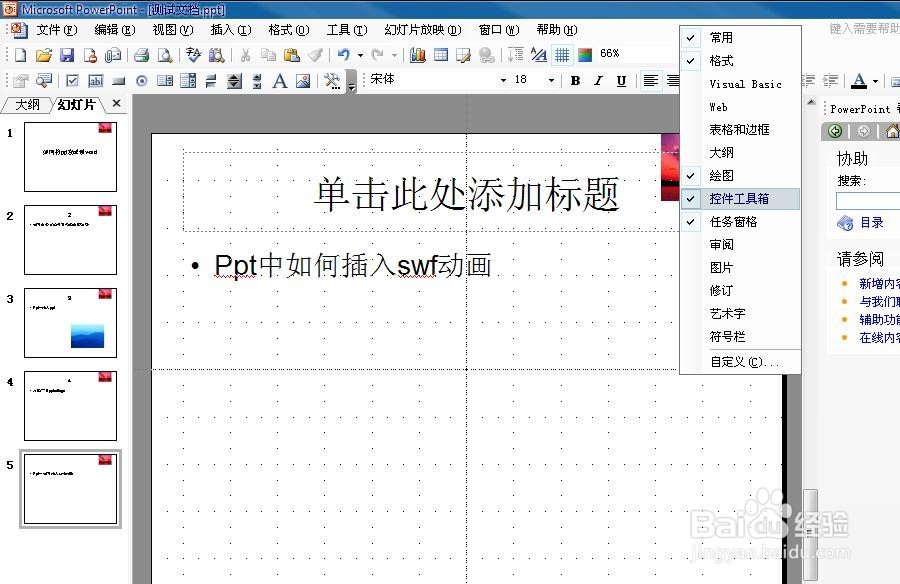Click the insert table icon on the toolbar

pyautogui.click(x=441, y=55)
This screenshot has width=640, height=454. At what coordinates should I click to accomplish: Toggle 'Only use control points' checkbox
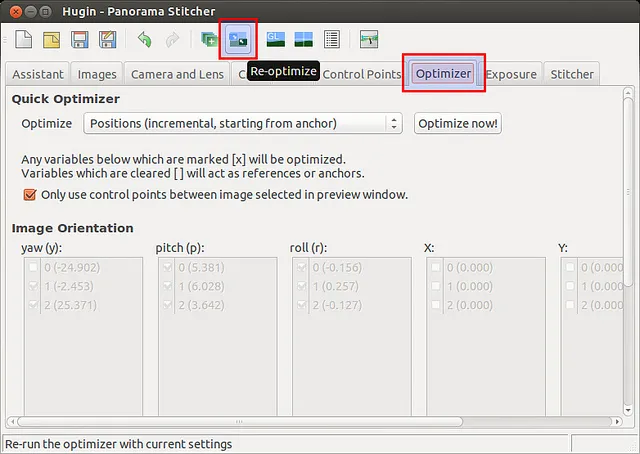(29, 195)
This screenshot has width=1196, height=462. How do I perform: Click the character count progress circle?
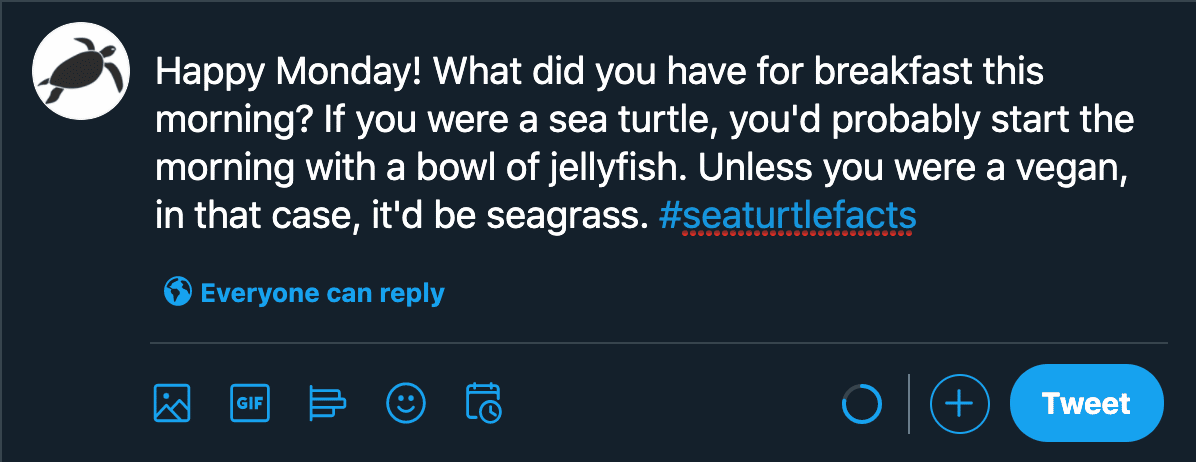click(862, 404)
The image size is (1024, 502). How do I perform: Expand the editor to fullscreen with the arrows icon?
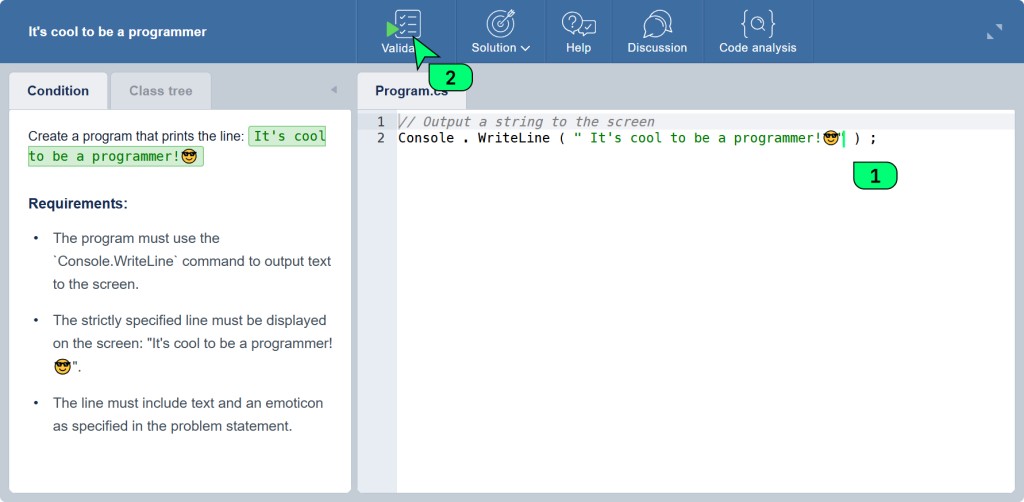[x=994, y=32]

• _Your objective_
Every line from the one containing "This screenshot has width=640, height=454." through the end of the entries above is to be copied exactly; pictures are to be left out.

• _Output below_
This screenshot has width=640, height=454. At what coordinates should I click to accomplish: Toggle 'Only use control points' checkbox
(29, 195)
This screenshot has width=1196, height=462. How do I perform: Click the character count progress circle?
click(862, 404)
The image size is (1024, 502). How do I perform: Expand the editor to fullscreen with the arrows icon?
[x=994, y=32]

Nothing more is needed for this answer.